TESTO ESERCIZIO ->
- - -
“Non abbiamo lasciato a casa nessuno: questa è la cosa più importante”. Lo scenario che racconta Maria Vittoria Falchetti sembrava impensabile appena un anno fa. L’azienda di famiglia, la Mta, che produce componentistica per il settore auto, ha la sua sede principale a Codogno, il paese del lodigiano dove è stato scoperto il primo caso di Covid-19 in Italia. E dove nel febbraio 2020 scattarono le prime chiusure totali. “Eravamo gli unici fermi in Europa, è stato difficile spiegare ai clienti che non potevamo rifornirli”, racconta Falchetti, responsabile marketing e comunicazione. Le maggiori case automobilistiche europee utilizzano i componenti che escono dagli stabilimenti italiani del gruppo. “Le linee di produzione rischiavano di bloccarsi, con relativi addebiti, e si sarebbero fermate anche le nostre sedi all’estero che dipendono dalle forniture italiane”. L’attività in azienda, anche se ai minimi, riprese pochi giorni dopo grazie a una deroga. Ma in aprile le stime erano ancora pessime: meno 30% di ricavi rispetto all’anno precedente. Alla fine però, anche grazie all‘export, il 2020 si è chiuso meglio del previsto: -8%.
A febbraio 2020 la chiusura totale ha rischiato di mettere a rischio le linee di produzione di Fca in Italia e quelle di Renault, Bmw e Peugeot in tutta Europa. “Per fortuna le istituzioni ci hanno permesso di far rientrare il 30% dei dipendenti, provenienti solo dalla zona rossa”, ricorda Falchetti. Il minimo per caricare i camion e rifornire i clienti europei. “All’inizio dall’estero ci chiedevano: perché vi fermate per un raffreddore? Poi quando il problema è diventato globale hanno capito che non si trattava di un raffreddore”. Lei e il fratello in quei giorni hanno perso il padre e presidente dell’azienda proprio a causa del Covid. “Aveva 86 anni ma stava bene: da casa, fino all’ultimo, si era impegnato per riaprire l’azienda. Il 4 marzo è stato ricoverato in ospedale e due giorni dopo è morto”.
- - -
ELENCO FORNITO ->
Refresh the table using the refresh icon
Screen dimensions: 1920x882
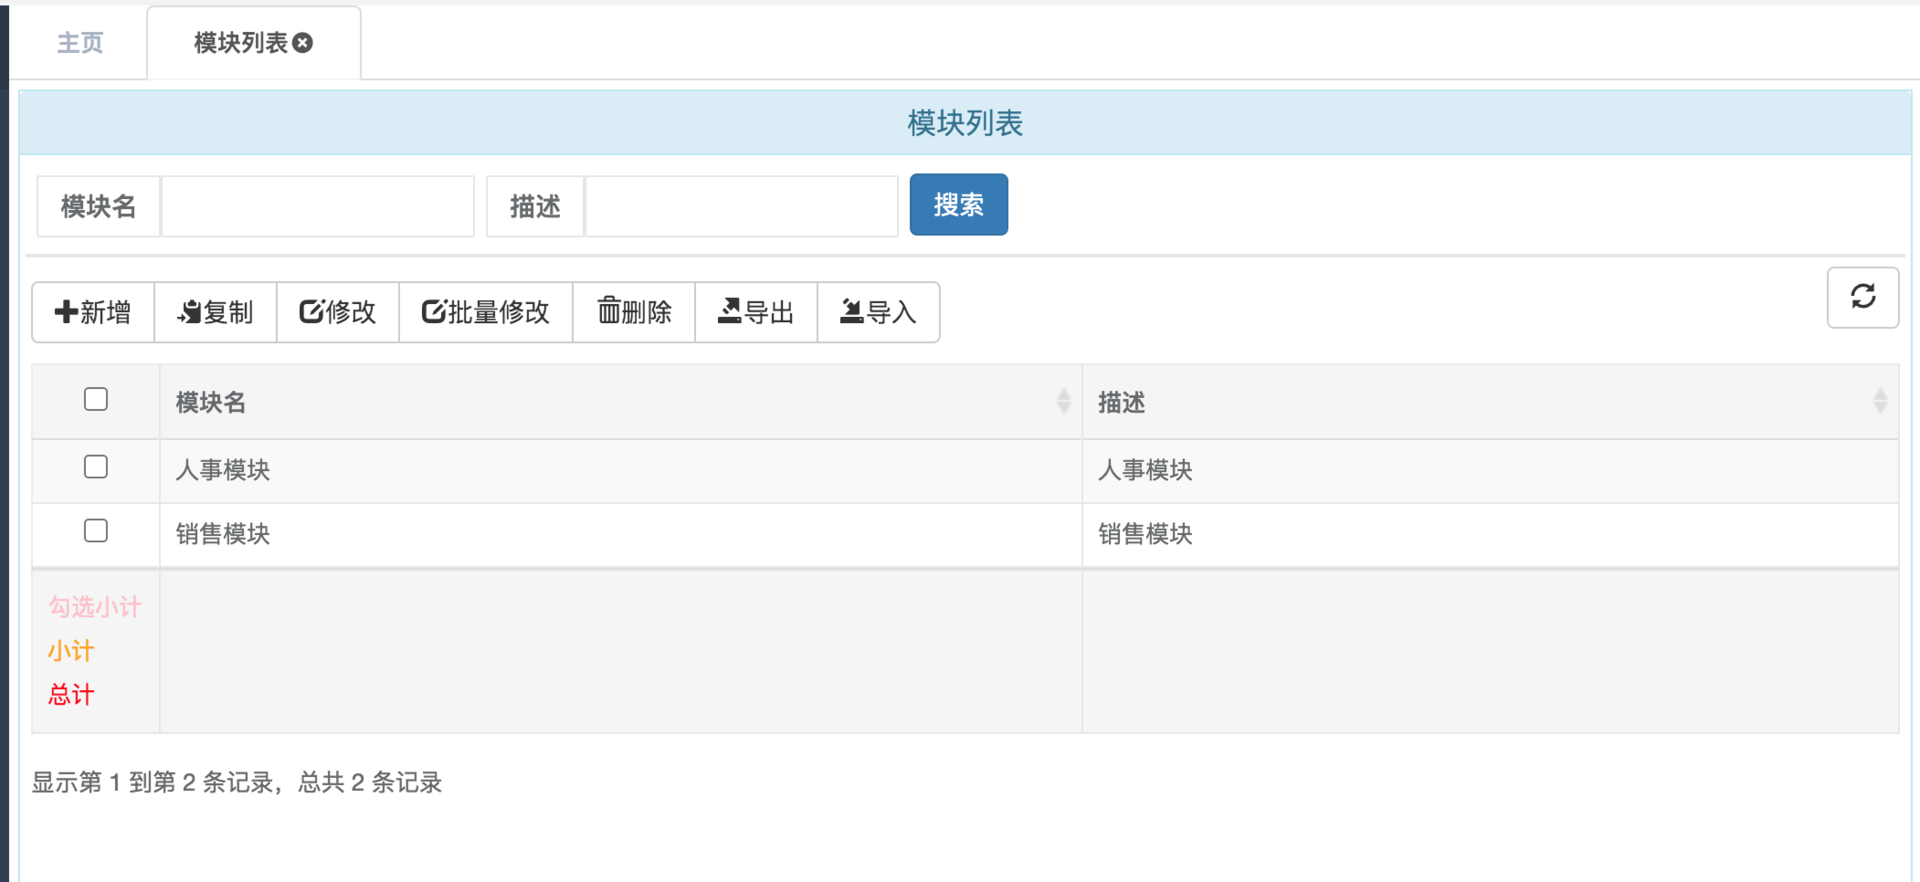[1862, 297]
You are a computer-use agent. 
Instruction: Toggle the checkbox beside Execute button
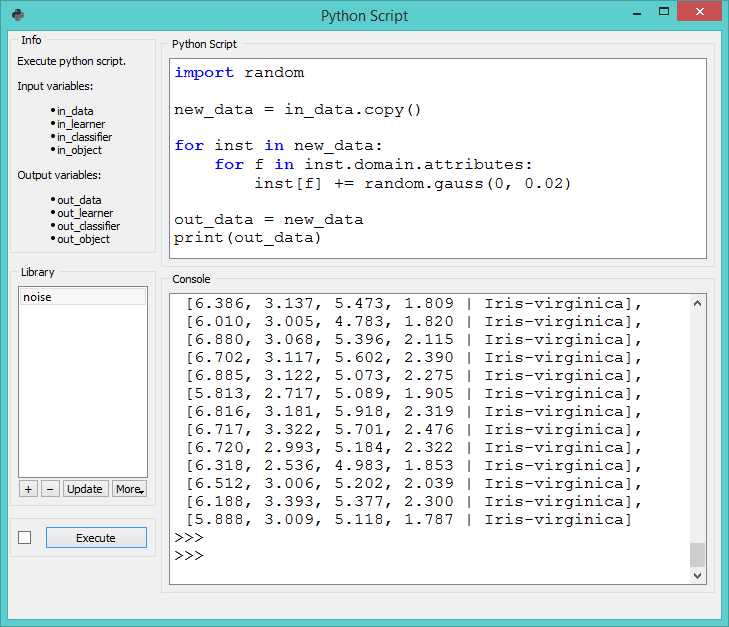tap(25, 538)
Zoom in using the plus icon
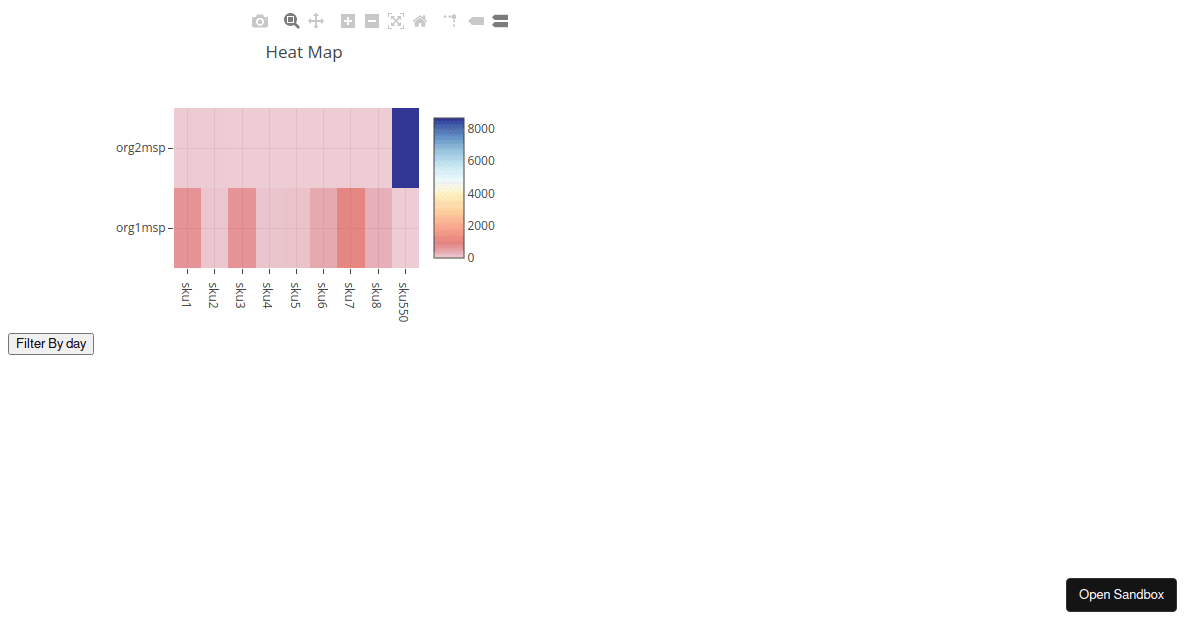 tap(347, 20)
- - -
COMPLETA QUANTO SEGUE ->
1 - Rispondi a queste domande sul testo dedicato alla Mta di Codogno:
(a) In quale paese si trova la sede principale dell'azienda?
(b) Con quale calo dei ricavi si è chiuso il 2020?
(c) Quale percentuale di dipendenti le istituzioni hanno permesso di far rientrare?
2 - Prosegui il testo sulla Mta di Codogno dopo l'ultima frase riportata.
L'elenco non serve per questo lavoro.

RISPOSTE SCRITTE ->
1 -
(a) A Codogno, nel lodigiano.
(b) Con un calo dell'8%.
(c) Il 30%.

2 -
Un grande aiuto è arrivato dalla sede di Shanghai: “In quella zona il lockdown era in vigore da settimane. Nei primi giorni abbiamo condiviso misure che loro avevano già adottato: misurazione della temperatura all’ingresso, gel disinfettante, distanziamento“, racconta Antonio Falchetti, direttore esecutivo dell’azienda. “E dalla Cina sono arrivate velocemente quelle mascherine che qua all’inizio mancavano”. Oggi tutto questo è diventato lo standard nella produzione, mentre negli uffici della Mta si lavora a rotazione in smart working per tre giorni a settimana. Ma nelle prime fasi della pandemia l’organizzazione non è stata semplice: “Siamo dovuti andare noi in azienda a prendere i computer e portarli ai colleghi che vivevano fuori dalla zona rossa. Il problema c’è stato nell’ambito della ricerca e sviluppo dove vengono utilizzate macchine e software complessi. Ma in questi mesi non si è fermato nulla, abbiamo portato a casa progetti realizzati totalmente in smart working”.
Il crollo mondiale della domanda di automobili non ha aiutato il settore della componentistica. Ma dopo le prime difficoltà l’export del gruppo, 1.640 dipendenti in 10 sedi sparse in tutto il mondo, ha ripreso a correre: “Le vendite nel settore sono calate ma noi abbiamo compensato fornendo nuovi prodotti ai nostri clienti”. Non solo case automobilistiche, ma anche marchi del settore agricolo. “La richiesta è stata altissima e la struttura snella ci ha permesso di dare risposte veloci e di essere flessibili nel cambiare progetti in corso d’opera”. I primi mesi del nuovo anno sembrano confermare questo andamento, con il fatturato del gruppo che tra gennaio e febbraio è risultato in crescita del 5 per cento rispetto allo stesso periodo del 2020. E la previsione di arrivare a 1.700 dipendenti entro fine anno.